═══ Text under study ═══

Are the testing and quarantining periods covered within a workers’ compensation claim?
This coverage varies by jurisdiction, but some have required this to be covered under workers’ compensation. Some jurisdictions require the testing and quarantine to be covered under workers’ compensation, even if the employee ultimately is shown not to have COVID-19.
What industries are filing COVID-19 claims?
Health care represents the highest percentage of claims, including food service within the health care industry. Public entities are also seeing a large number of claims due to first responders. Combined, these industries cover about 65-70% of COVID-19 claims. The rest of the claims are coming from essential industries, like grocery stores, where employees cannot practice shelter in place or social distancing. There were also a few early exposure claims from the transportation industry, like airlines, but with travel regulations in place, those have now almost entirely dropped off.
What is an employer’s liability claim?

═══

▸ **The task**
Continue the question-and-answer text above on COVID-19 workers' compensation claims, picking up after its final question.

═══ Data segment ═══

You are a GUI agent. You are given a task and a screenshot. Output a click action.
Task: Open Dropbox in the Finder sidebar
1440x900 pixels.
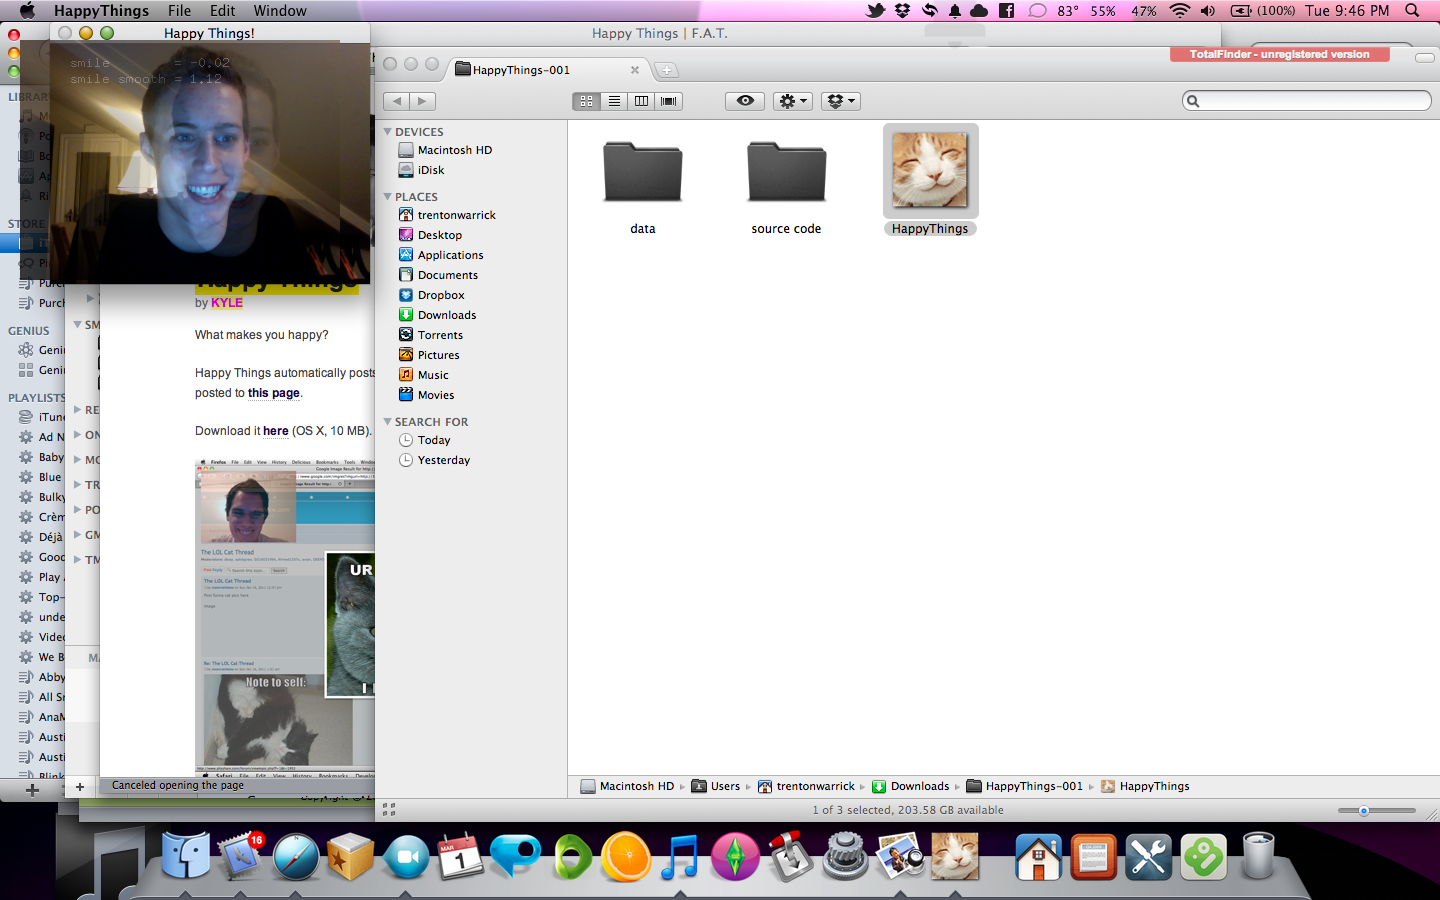(441, 295)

═══

▸ **Result of this task**
When workers’ compensation was initially crafted, employees gave up their right to civil litigation for workplace injuries in exchange for guaranteed no-fault benefits. Under this agreement, workers’ compensation is the “exclusive remedy” for employees who suffer a workplace injury. Employer’s liability is the potential exception to this exclusive remedy. Under very narrow circumstances, certain states allow an injured employee to pursue civil litigation, alleging that the actions of the employer created a situation where the injury was “substantially certain” to occur. In regards to COVID-19, there has been some litigation filed alleging the employer did not provide proper protective equipment and knew employees risked exposure.
If we release an injured worker for modified work, but work isn’t available because of current conditions, do examiners continue temporary transitional work (TTE)?
Since every state has its own workers’ compensation laws, the answer varies. Some states will insist that benefits be continued for a light-duty release even when an employer has no control over whether their business is currently operating due to current regulations. With a full-duty release, when many businesses are closed currently, the employee would collect unemployment in lieu of workers’ compensation benefits. Continuation of health care benefits for injured employees is the most crucial consideration currently, so we can encourage a return to work when businesses do reopen.
Is workers’ compensation litigation continuing given the current crisis?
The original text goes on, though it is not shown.